Распространенный пример коварной власти окружения дает нам переход от университетского образования к добыванию средств к жизни. В университете человек оказывается — если он хоть сколько-нибудь одарен воображением, — в богатейшей среде, которую только знает мир. Он получает доступ к наследию величайших умов всех времен и народов, и у него есть, или должны быть, время и стремление самостоятельно исследовать эту обширную страну. Его дело — думать, искать и расти, и, если у него вообще есть способности, он будет это делать. Философия, искусство, наука, прогресс человечества суть предметы его подлинного и живейшего интереса — во многом потому, что он находится в мощном потоке высочайшей мысли, пронизывающем библиотеки. Допустим теперь, что он окончил университет и занялся, скажем, лесозаготовительным делом в Каукаулине. Здесь он сталкивается с образом жизни, который в основном определяется особенностями этой отрасли промышленности, что в некотором смысле полезно для него, но преобладает с излишней избыточностью. Все это назойливо повторяется изо дня в день; а поскольку все кругом считают такой порядок жизни чем-то твердым и неизменным, то и он должен поверить в него; все остальное отдаляется, становится смутным и начинает постепенно забываться. Он не может заставить себя считать реальным то, что не входит в его опыт, и если он захочет сопротивляться давящему на него окружению, то сможет сделать это, лишь поддерживая связь с большим миром через книги, личное общение и с помощью воображения. Марк Аврелий говорил себе, что он волен думать, о чем угодно, по собственному выбору, но оказывается, что эта свобода означала чтение книг на темы, которые он предпочитал обдумывать, и только в этом смысле его утверждение истинно. Когда наличное окружение не устраивает нас, мы можем, если наш разум достаточно силен, построить нечто лучшее из накопленного памятью материала — но мы должны располагать таким материалом.

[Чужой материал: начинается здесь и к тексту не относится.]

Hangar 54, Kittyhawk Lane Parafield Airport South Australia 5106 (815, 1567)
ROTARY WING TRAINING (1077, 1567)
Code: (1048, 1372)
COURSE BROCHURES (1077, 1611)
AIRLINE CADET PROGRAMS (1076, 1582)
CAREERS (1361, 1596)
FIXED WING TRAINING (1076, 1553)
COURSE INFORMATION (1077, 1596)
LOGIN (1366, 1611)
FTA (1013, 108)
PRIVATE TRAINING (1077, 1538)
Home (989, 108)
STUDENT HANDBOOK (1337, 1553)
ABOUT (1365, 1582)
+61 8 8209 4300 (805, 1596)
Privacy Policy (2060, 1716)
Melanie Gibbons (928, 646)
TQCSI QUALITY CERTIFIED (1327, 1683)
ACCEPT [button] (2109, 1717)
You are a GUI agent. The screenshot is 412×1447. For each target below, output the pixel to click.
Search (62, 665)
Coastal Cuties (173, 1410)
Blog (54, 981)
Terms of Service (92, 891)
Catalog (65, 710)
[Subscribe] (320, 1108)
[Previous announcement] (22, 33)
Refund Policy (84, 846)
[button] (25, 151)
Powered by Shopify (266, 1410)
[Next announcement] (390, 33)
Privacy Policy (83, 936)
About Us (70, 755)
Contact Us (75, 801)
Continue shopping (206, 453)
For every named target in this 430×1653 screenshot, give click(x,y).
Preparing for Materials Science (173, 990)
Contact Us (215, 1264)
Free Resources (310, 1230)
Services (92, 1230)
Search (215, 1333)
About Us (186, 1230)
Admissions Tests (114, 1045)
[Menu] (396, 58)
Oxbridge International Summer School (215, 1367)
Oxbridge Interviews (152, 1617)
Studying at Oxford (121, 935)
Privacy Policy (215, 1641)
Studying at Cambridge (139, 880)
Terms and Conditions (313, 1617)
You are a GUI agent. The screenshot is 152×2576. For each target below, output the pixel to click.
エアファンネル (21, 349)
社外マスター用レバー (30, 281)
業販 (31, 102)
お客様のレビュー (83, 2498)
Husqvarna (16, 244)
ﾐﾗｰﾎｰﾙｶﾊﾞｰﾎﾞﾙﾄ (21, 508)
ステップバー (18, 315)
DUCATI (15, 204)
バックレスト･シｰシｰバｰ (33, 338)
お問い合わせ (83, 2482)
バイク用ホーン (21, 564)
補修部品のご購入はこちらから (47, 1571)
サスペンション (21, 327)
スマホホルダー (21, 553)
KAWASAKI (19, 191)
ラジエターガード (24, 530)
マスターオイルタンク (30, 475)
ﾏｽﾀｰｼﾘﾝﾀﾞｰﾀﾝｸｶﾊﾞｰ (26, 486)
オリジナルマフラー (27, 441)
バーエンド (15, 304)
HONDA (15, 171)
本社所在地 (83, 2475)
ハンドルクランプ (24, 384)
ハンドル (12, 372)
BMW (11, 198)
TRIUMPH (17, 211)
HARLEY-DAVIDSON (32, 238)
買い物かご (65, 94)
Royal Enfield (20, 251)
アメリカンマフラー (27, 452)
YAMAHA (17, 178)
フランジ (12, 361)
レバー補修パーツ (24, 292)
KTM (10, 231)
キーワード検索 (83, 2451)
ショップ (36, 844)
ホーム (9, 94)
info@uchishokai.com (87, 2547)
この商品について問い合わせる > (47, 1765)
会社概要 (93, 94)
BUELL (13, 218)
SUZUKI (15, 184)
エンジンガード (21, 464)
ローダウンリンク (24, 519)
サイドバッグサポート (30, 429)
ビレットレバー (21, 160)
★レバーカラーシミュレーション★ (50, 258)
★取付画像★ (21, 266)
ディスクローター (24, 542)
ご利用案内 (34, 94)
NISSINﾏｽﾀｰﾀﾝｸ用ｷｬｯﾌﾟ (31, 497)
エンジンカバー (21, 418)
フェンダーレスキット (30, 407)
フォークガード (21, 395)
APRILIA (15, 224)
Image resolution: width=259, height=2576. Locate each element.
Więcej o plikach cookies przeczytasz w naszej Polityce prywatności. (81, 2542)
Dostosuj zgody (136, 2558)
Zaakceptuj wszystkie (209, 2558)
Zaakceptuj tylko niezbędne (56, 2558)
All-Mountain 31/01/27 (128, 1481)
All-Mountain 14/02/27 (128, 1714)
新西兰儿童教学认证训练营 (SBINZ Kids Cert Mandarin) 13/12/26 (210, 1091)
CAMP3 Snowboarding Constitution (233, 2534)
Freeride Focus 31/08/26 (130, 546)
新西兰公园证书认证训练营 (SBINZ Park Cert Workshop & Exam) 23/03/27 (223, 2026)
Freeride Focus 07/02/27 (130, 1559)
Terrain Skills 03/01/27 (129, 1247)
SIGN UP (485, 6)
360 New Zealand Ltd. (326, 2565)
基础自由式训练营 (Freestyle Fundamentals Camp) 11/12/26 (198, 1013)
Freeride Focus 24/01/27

Воздействие окружения в случаях, подобных приведенному, ощущается сразу из-за резкой и явной перемены и из-за того, что воображение еще долго остается верным одному состоянию, в то время как чувства подчиняются другому; но с национальными обычаями и чувствами, с которыми мы слились настолько, что, по большей части, не осознаем их, дело обстоит иначе. Американец до мозга костей не ощущает своего американизма. Он служит его воплощением; все, что он делает, говорит или пишет, пронизано американизмом; но он никогда не сможет увидеть его в истинном свете попросту потому, что у него нет внешней точки зрения, с которой он мог бы взглянуть на все это. Когда американец приезжает в Европу, то по контрасту он получает смутное представление о своем американизме, хотя до конца он никогда не сможет понять, что же делает тщетными все его попытки выглядеть англичанином, немцем или итальянцем. То, как мы являемся другим людям, похоже на звучание нашего голоса, который мы никогда не слышим так, как его слышат другие, и который звучит странно, когда мы слышим его в записи.

Нет ничего более важного для понимания и менее понятого, чем классовая обстановка, в которой почти все мы живем. Мы обычно убеждены, что наш взгляд на социальные и экономические вопросы — это естественный, американский, правильный взгляд, не отдавая себе отчета, что он внушен нам людьми, с которыми мы связаны, и определяет предпосылки нашего мышления. Тех, кто мечтает видеть свою страну единой, не может не тревожить то самодовольное невежество, которое люди одного класса демонстрируют в отношении идей и чувств своих сограждан из другого класса. Редко можно встретить среди бизнесменов или профессионалов сколь-нибудь глубокое понимание борьбы и стремлений рабочего класса, тогда как презрительное отношение коренных жителей к иммигрантам или белых к неграм неизбежно вызывает возмущение другой стороны. Причина этого непонимания — в отсутствии подлинной коммуникации. Мы питаем добрые намерения, но если не понимаем друг друга, то от наших намерений мало толку. Пресса, которая должна знакомить социальные классы друг с другом, сама разделена по классовым признакам; газеты и журналы, которые читает состоятельный человек, укрепляют его классовые предубеждения, а рабочий черпает свои взгляды из профсоюзных и социалистических изданий. То же самое относится и к общеобразовательным школам, в массе своей не готовящим детей к принятию широких и терпимых взглядов.

Единственный результат всего этого состоит в том, что во время волнений и беспорядков пропагандистам легко будет пробудить опасные подозрения и ненависть одного класса к другому, что и показали тяжелые времена, наступившие сразу после мировой войны. Если мы стремимся к дружескому сотрудничеству между классами или между народами, мы должны начать с налаживания более глубокого понимания.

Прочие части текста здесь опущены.